In 2019, a study published in Nature systematically coded records from 414 societies and 30 regions around the world, spanning the past 10,000 years into the Seshat dataset. Through their analysis the authors claimed that beliefs in moralising gods coincided with the growth of large, complex societies of over 1 million people – a “megasociety threshold”.

Crucially, 61% of all moralising god observations in this data were labelled as “unknown”. The authors treated these “missing” values as the absence of belief.

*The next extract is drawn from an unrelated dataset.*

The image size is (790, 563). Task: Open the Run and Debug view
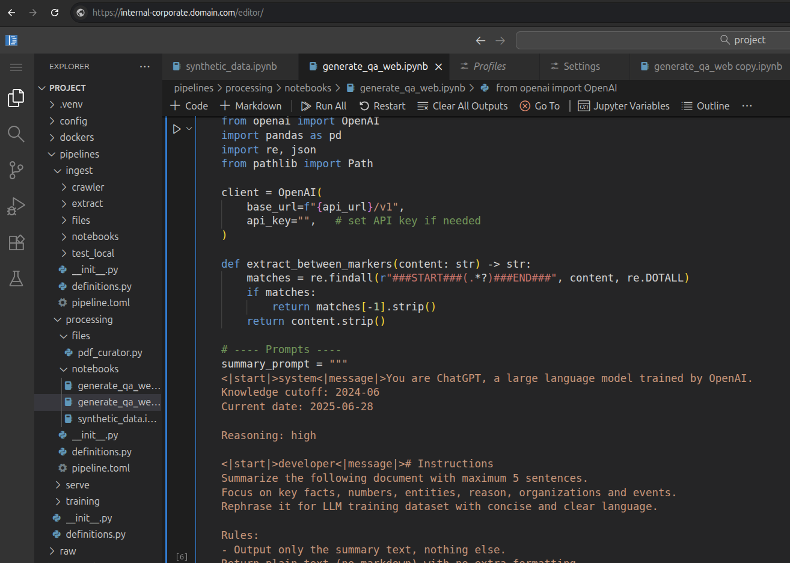(x=16, y=206)
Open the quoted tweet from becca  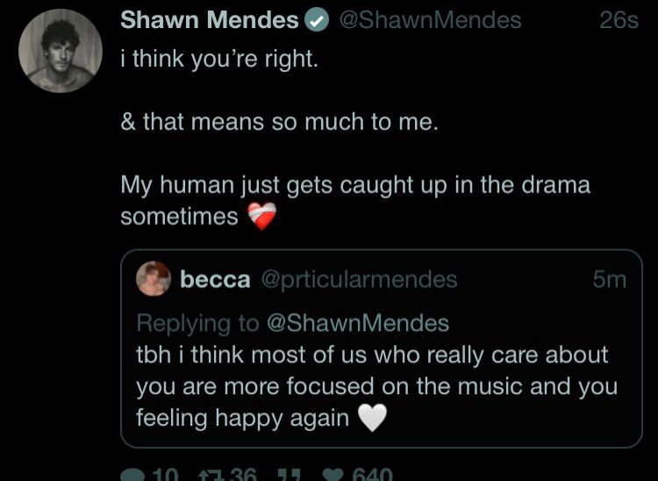[x=382, y=348]
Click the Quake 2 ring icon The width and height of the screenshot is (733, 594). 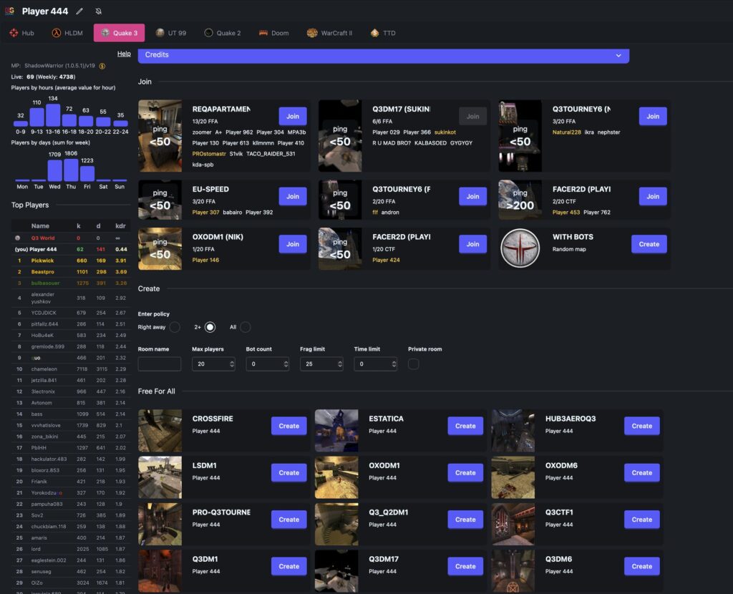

New research, led by Dr Bret Beheim (Max Planck Institute for Evolutionary Anthropology, Germany) and co-authored by Dr Michael Muthukrishna and Dr Rachel Spicer (LSE), highlights that in this treatment of the data, populations such as Hawaii with a well-documented archaeological history, would only have an appearance of religious beliefs with the arrival of the Europeans who were there to record it. As such, their assumption produced a powerful forward bias, pushing the estimation of the adoption of religious beliefs to a much later date in history.

Beheim et al claim this treatment of the “Unknown” data is misleading and set about to re-analyse the Seshat data across the 12 key regions by moving the first appearance of a moralising god back by one century, which is the smallest time unit in the data. This minimal correction reversed their main result: moralising gods precede dramatic rises in social complexity.

Dr Bret Beheim, Max Planck Institute for Evolutionary Anthropology, said:

“The rise of quantitative approaches to study historical dynamics is a young and exciting field, but source provenance is as important as it has always been. We’ve shown how you deal with the data you don’t have can sometimes be more important than the data you do have.”

Dr Michael Muthukrishna, LSE, said:

“The relationship between moralising religious beliefs and the size and complexity of societies is hotly debated in cultural evolution. This re-analysis re-opens the debate: the belief in big, moralising supernatural punishers—from karma to Yahweh and Allah—may have co-evolved with large civilizations.”

This re-analysis has resulted in the authors of the original 2019 study to retract their paper.

Dr Rachel Spicer, LSE, said:

“How data is handled before it's analysed can completely change the results. In this case the mistake in data handling affected the results enough that the original study was retracted. We hope this work highlights the importance of data handling decisions for future research.”